Pablo Mejía
2026 HEAR US Awardee
Graduate Film 2027
Pablo Mejía is a Mexican American filmmaker and MFA candidate at NYU Tisch. Their work explores migration, masculinity, and memory across the borderlands and rural Mexico. Their films blend personal history with visual poetry and have screened at festivals and museums.
Pablo has been selected as the 2026 recipient of the Kyoko Arai Fund, a gift made possible by Kyoko and Yuki Arai (NYU Stern '10, MBA), who hope to encourage diverse voices and stories in the film industry.
Project
January 19th
(Mexico, 2026) As the sugarcane harvest comes to an end, the sun rises over the Mayan village of El Ojite. Love is in the air, and it seems everyone in the village is getting it on. Perla, a Tének teenager, longs for her first kiss with Dante, the village orphan. But Dante has dreams of immigrating to the United States, and as his departure draws closer, the ghost of his grandmother keeps pulling his leg in his sleep.
Around them, the world that raised them is beginning to disappear. In the burning cane fields, Los Compas, a lively bunch of sugarcane cutters, pass the time arguing over Shakira, while Leno, the foreman, clashes with machinery operators who are taking the jobs of the workers.
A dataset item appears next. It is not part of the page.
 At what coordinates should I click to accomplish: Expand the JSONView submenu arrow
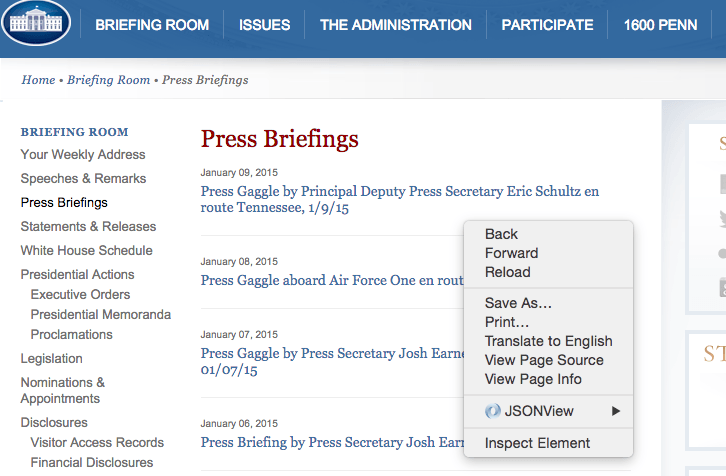pyautogui.click(x=615, y=411)
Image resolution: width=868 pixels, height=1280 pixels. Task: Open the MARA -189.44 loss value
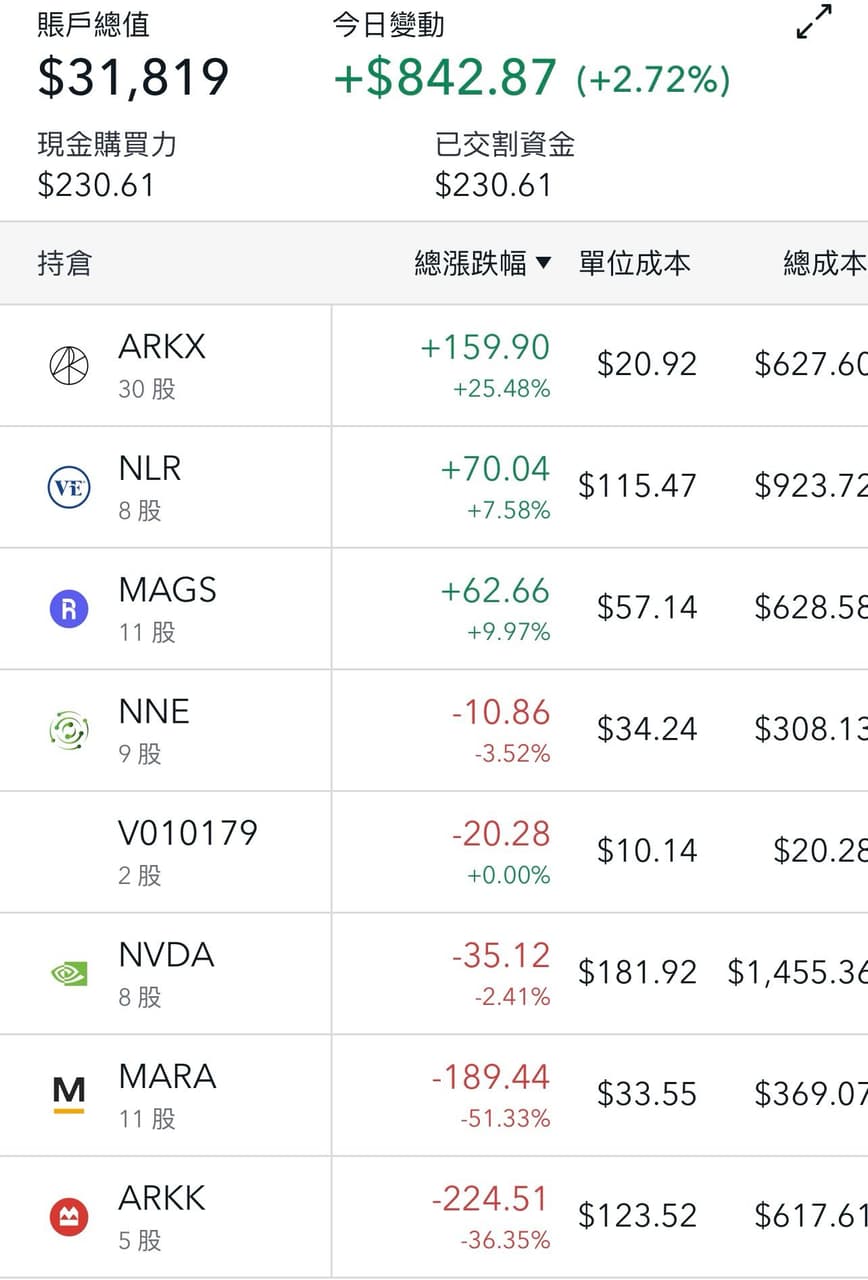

Daniela and Austin, two anthropologists from the United States, arrive searching for disappearing stories among the last days of the harvest.
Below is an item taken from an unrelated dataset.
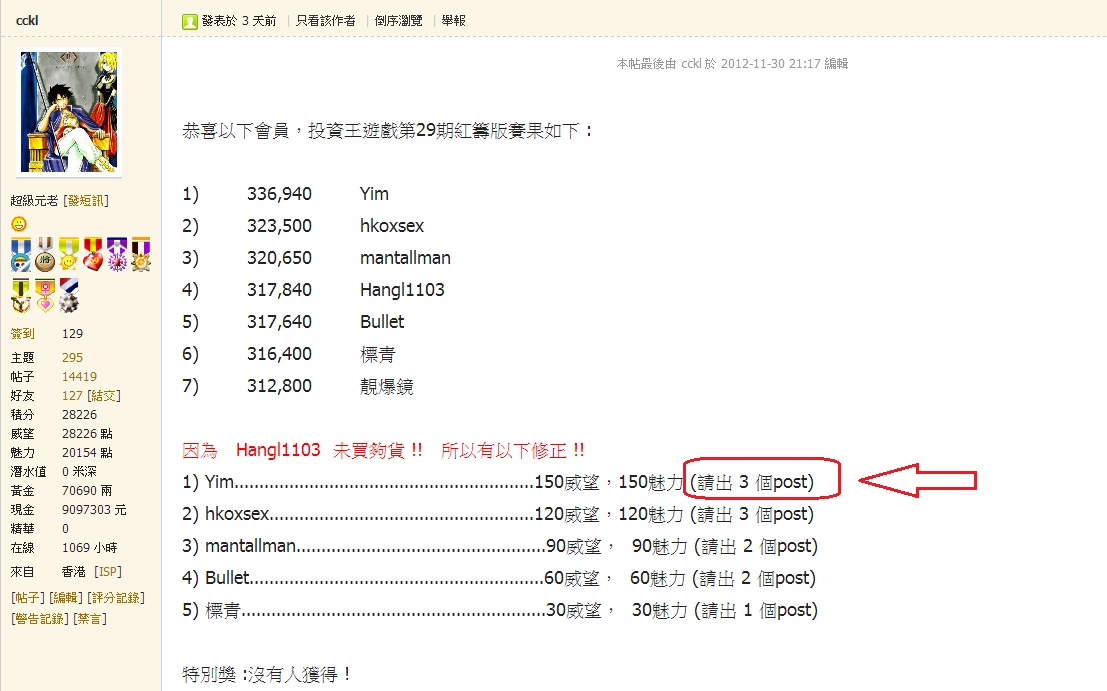The image size is (1107, 691).
Task: Select 倒序瀏覽 to reverse post order
Action: pyautogui.click(x=398, y=20)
When Perla is gifted The Tattered Novel, a book of poems and stories written in the Indigenous language, she discovers it holds a secret power: as it prophesies, it reveals the dead among the living. On the final day of the sugarcane harvest, Dante prepares to say goodbye to the village that raised him, but Perla and her novel offer an alternative: the search for El Destino, a fabled place in the book where the lost go to find themselves.